Many agencies are already working to improve their use of plain language. The Act encourages consistency across agencies for certain types of documents. Generally speaking, these are documents written in English that set out requirements, entitlements, and educational information for the general public or groups of the public (rather than specific individuals). Documents can include websites. The Act only applies to documents published (online or in print) or substantially revised after it takes effect on 21 April 2023.
The rest of this guidance covers five key steps that agencies should take. It finishes by outlining links between plain language and accessibility and pointing to some ongoing work on accessibility.
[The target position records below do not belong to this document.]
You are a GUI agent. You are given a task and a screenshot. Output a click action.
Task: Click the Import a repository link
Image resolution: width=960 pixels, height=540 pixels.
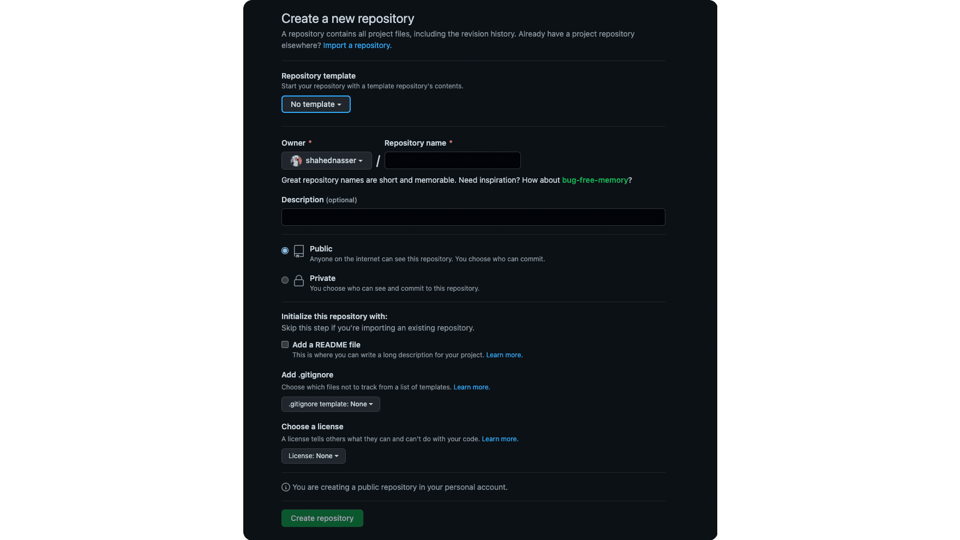point(357,45)
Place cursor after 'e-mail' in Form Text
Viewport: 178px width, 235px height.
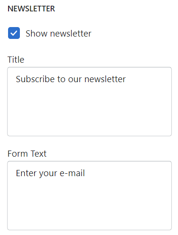[85, 173]
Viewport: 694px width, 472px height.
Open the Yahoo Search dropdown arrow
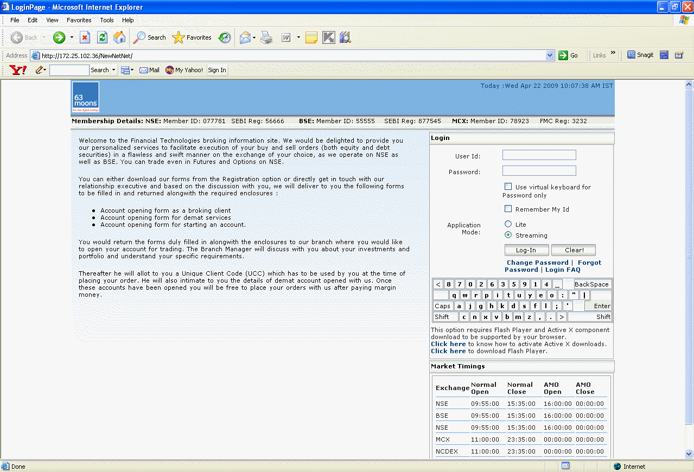[x=113, y=70]
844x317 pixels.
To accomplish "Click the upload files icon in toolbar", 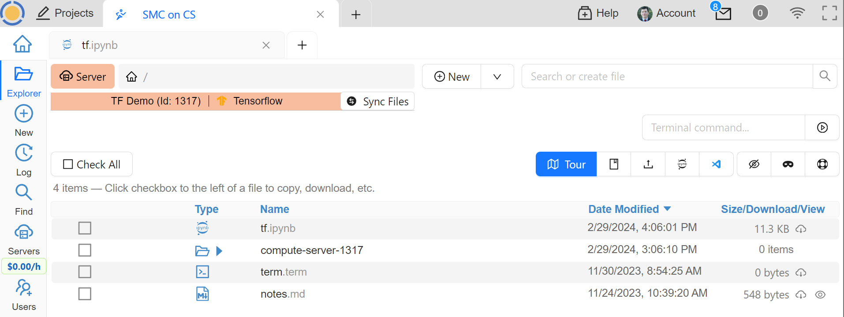I will coord(648,164).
1: Appoint a plain language officer
Agencies must appoint a plain language officer. The Commissioner expects agencies to designate existing staff as their plain language officers. Agency heads of communications (or equivalent) already have responsibilities in this area. The plain language officer could be supported by other people across the organisation who share interests, expertise, or responsibilities that relate to plain language. Specific activities of the plain language officer will vary from agency to agency. Their core responsibility is to be familiar with this guidance and help their agency follow it.
2: Provide staff training and resources
Training starts with educating employees about the requirements of the Act. Agencies will have existing channels for communicating with their staff. These may include providing information through:
- drop-in sessions and new staff orientations,
- all-of-staff emails,
- posting stories and resources on intranets, or
- promoting internal style guides.
Further training needs to equip staff with the skills to write in plain language. Some agencies may already provide such training, either through external organisations or tertiary education institutions, or by using their own guidelines and resources.
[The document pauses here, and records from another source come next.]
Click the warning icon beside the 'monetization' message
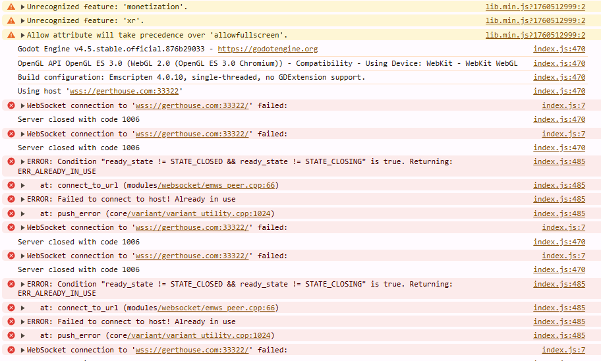The width and height of the screenshot is (601, 361). tap(11, 7)
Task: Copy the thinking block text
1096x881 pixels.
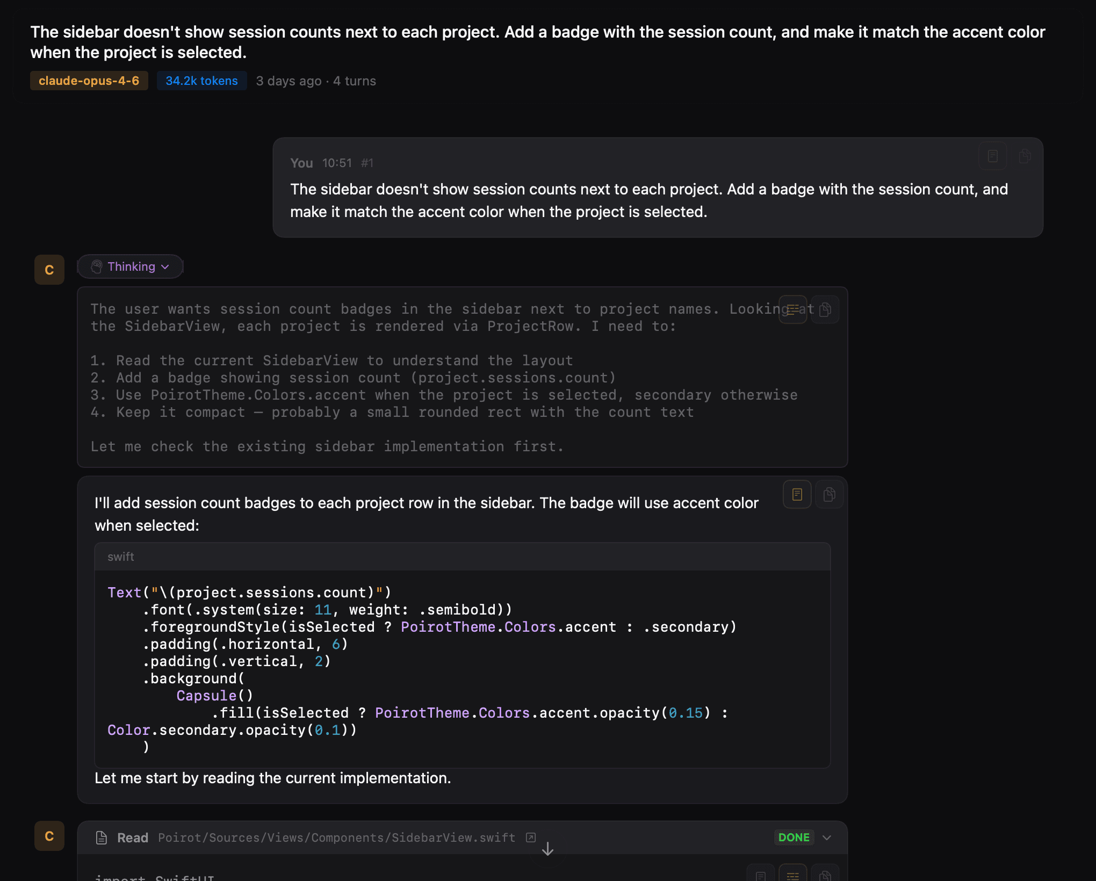Action: pos(825,309)
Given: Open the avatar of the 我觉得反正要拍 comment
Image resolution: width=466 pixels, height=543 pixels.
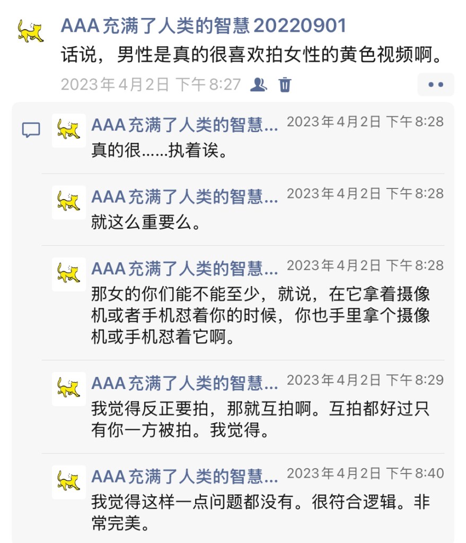Looking at the screenshot, I should click(x=69, y=389).
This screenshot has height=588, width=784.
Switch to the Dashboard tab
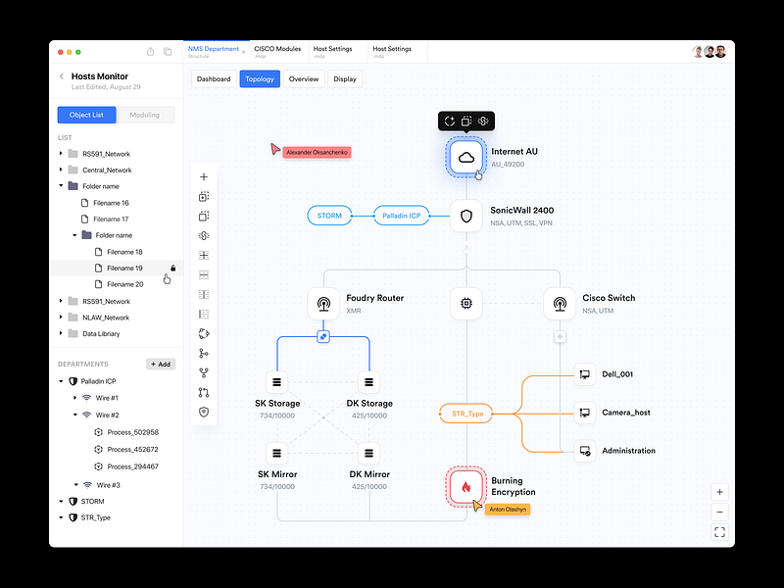tap(214, 78)
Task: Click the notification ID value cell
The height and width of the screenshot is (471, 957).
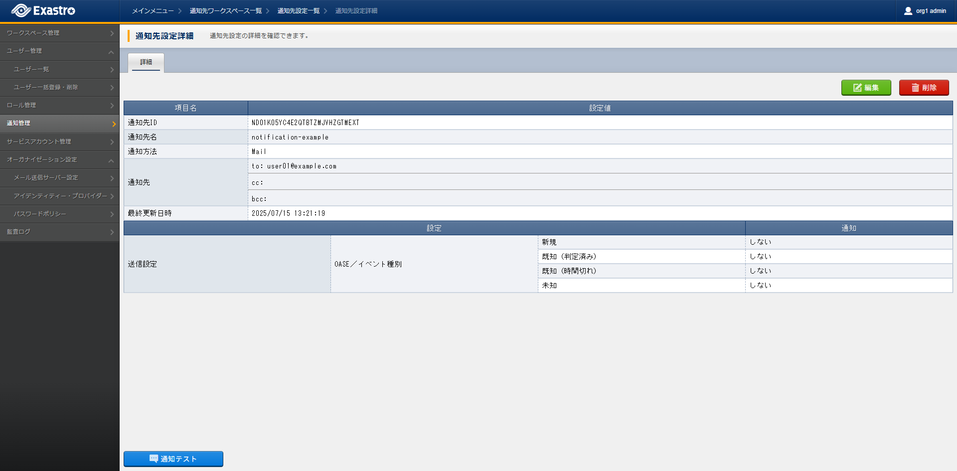Action: pos(305,123)
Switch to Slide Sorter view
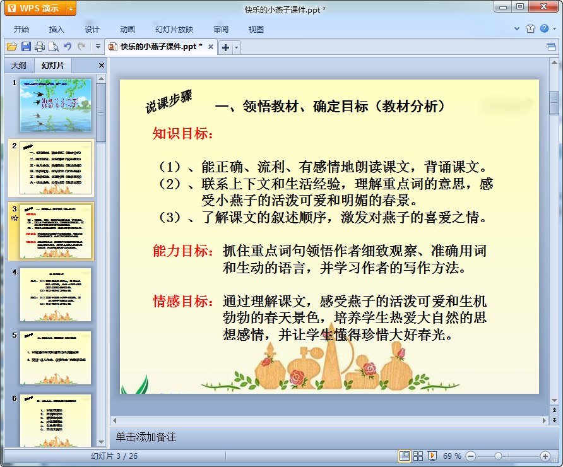The image size is (563, 467). click(418, 456)
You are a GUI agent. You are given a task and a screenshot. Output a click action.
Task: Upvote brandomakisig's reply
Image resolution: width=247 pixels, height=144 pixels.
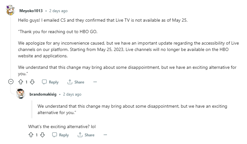click(31, 135)
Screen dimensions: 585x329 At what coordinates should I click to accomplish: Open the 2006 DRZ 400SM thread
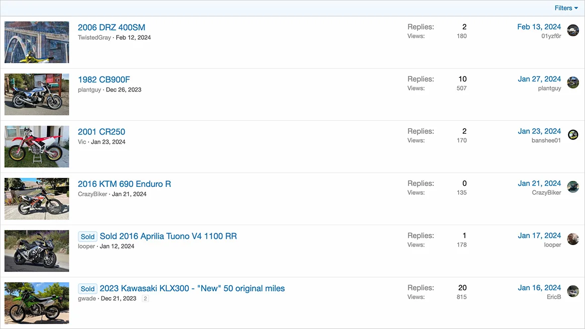(x=111, y=27)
3: Have a process for taking on public feedback
Agencies need a clear process for receiving feedback on their use of plain language. This will provide valuable insight into how their communications are perceived and could be improved. Many agencies already have channels available to receive feedback from the public. Often this will be an email address published on their website. These are relatively easy to establish.
An agency’s response will depend on the feedback that it receives. It may involve a simple reply like explaining how the Act applies in a particular situation. Or it may involve confirming a change like replacing jargon with a more familiar word.
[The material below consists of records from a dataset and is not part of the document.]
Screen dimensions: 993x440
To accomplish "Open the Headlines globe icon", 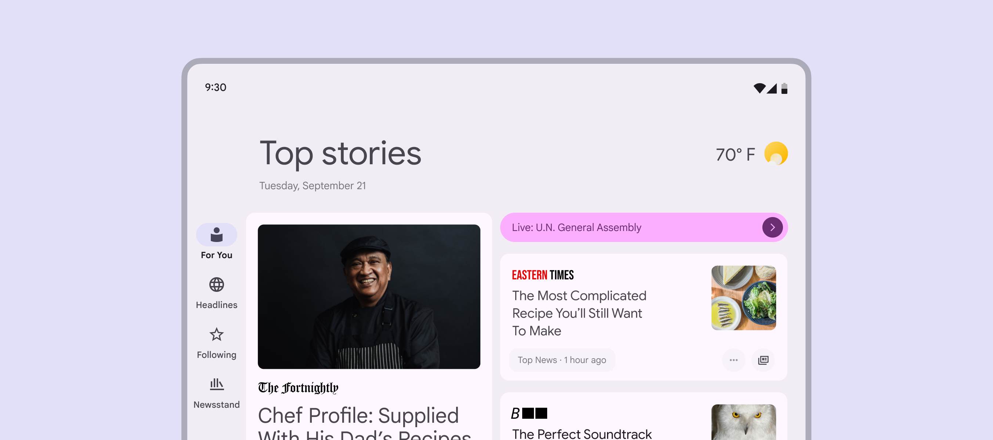I will tap(216, 284).
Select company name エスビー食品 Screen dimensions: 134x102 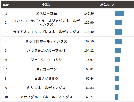46,13
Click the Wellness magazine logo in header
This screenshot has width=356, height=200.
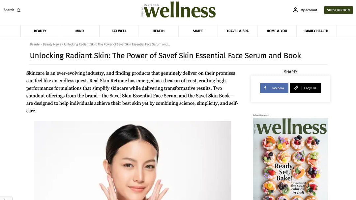point(178,10)
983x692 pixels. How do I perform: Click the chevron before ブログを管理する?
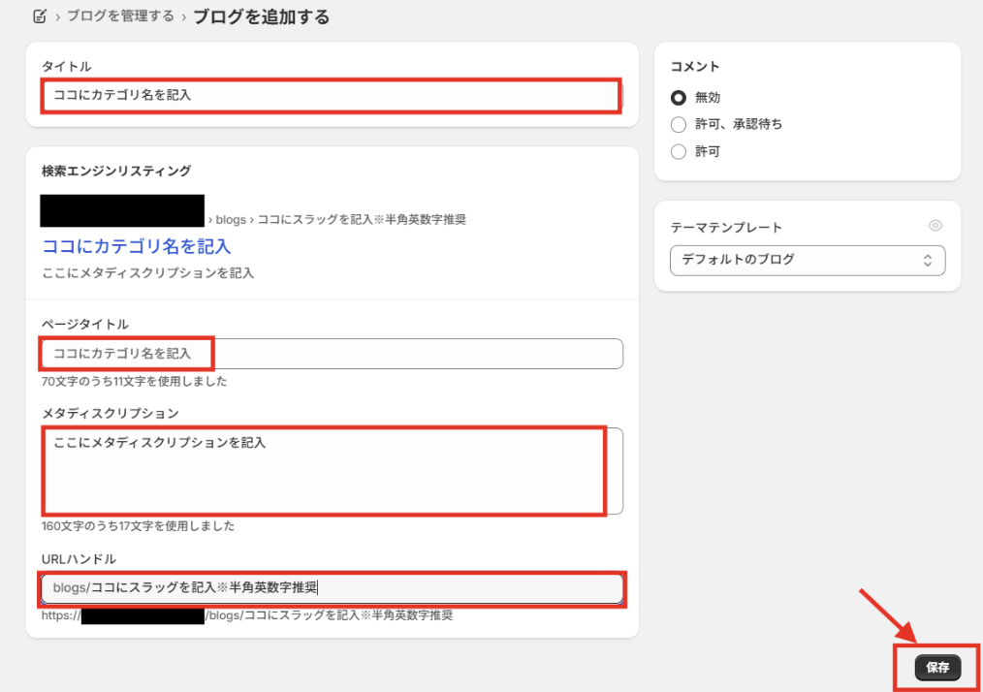(57, 16)
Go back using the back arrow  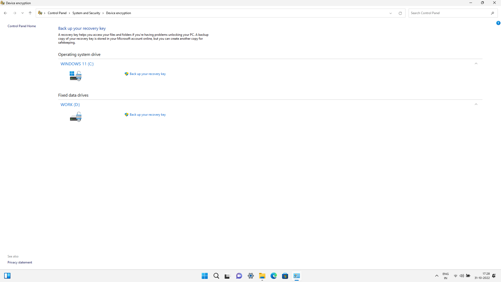[x=5, y=13]
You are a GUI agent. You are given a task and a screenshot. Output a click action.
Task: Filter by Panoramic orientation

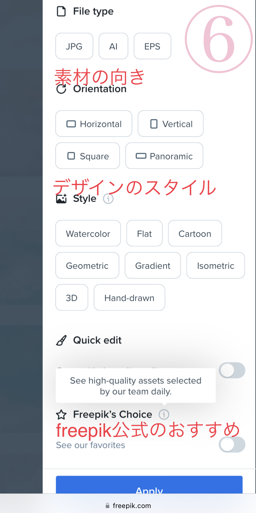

4: Consider plain language as part of internal processes
Agencies should include plain language expectations in their processes for drafting and quality assurance (including review and feedback). This could be as simple as adopting an existing tool such as the Write Plain Language Standard. The Standard is formatted as a checklist and aligns with international principles of best practice in the use of plain language.
Most agencies have existing material for their staff to use when producing documents. They should check that this includes appropriate information around plain language use. Agencies may develop further internal resources relevant to their specific work and context. These could draw on international principles and resources and may include:
- style guides;
- templates for structure, headings, layout and presentation; and
- profiles of common audiences for that agency and their information needs.
Some agencies are already further along in their use of plain language. For example, the Parliamentary Counsel Office has developed its own plain language standard. This is supported by a checklist and further detailed guidance. The Ministry of Social Development has a quick reference guide on plain language. This appears alongside clear print principles intended to improve accessibility.
5: Report on plain language activity
Agencies must report annually to the Public Service Commissioner on how they have complied with the Act. The Commissioner will contact agencies directly with more detailed information about the timing, process, and content of this reporting.
The Commissioner will compile the information and report to the Minister. The Minister will then provide a copy of the report to the House of Representatives.
Plain language and accessibility
Plain language supports greater accessibility, especially for people with reading difficulties or low vision, or for speakers of languages other than English. There is overlap here with other government resources and work programmes:
- Digital.govt.nz providesaccessibility guidance to support agencies to apply the Web Accessibility Standard.Guidelines for Producing Clear Print are also available. These focus on design decisions such as font, layout and use of colour and contrast.
- The Ministry of Social Development has a work programme on accessibility. This includes a comprehensive Accessibility Guide as well as information on alternative formats.
- The Accessibility for New Zealanders Bill is currently under development. This aims to address concerns around accessibility, including accessibility of government documents.
 Reporting agencies that the Act applies to are defined in s 4. Public service agencies are defined in s 10(a) of the Public Service Act 2020 as departments, departmental agencies, interdepartmental executive board, and interdepartmental ventures.
 Agencies must appoint one or more plain language officers who are responsible for educating agency employees about the requirements of the Act, dealing with feedback from the public about the agency’s compliance with the Act, and ensuring that the agency complies with the act (s 11).
 Those principles are outlined in a range of sources: The International Plain Language Federation; Plain English Commission resources and accreditation criteria; Plain Language Association International (PLAIN); Content Design London Readability Guidelines section on plain English. The International Organization for Standardization (ISO) is currently developing an international standard on plain language, which will eventually provide a definitive benchmark.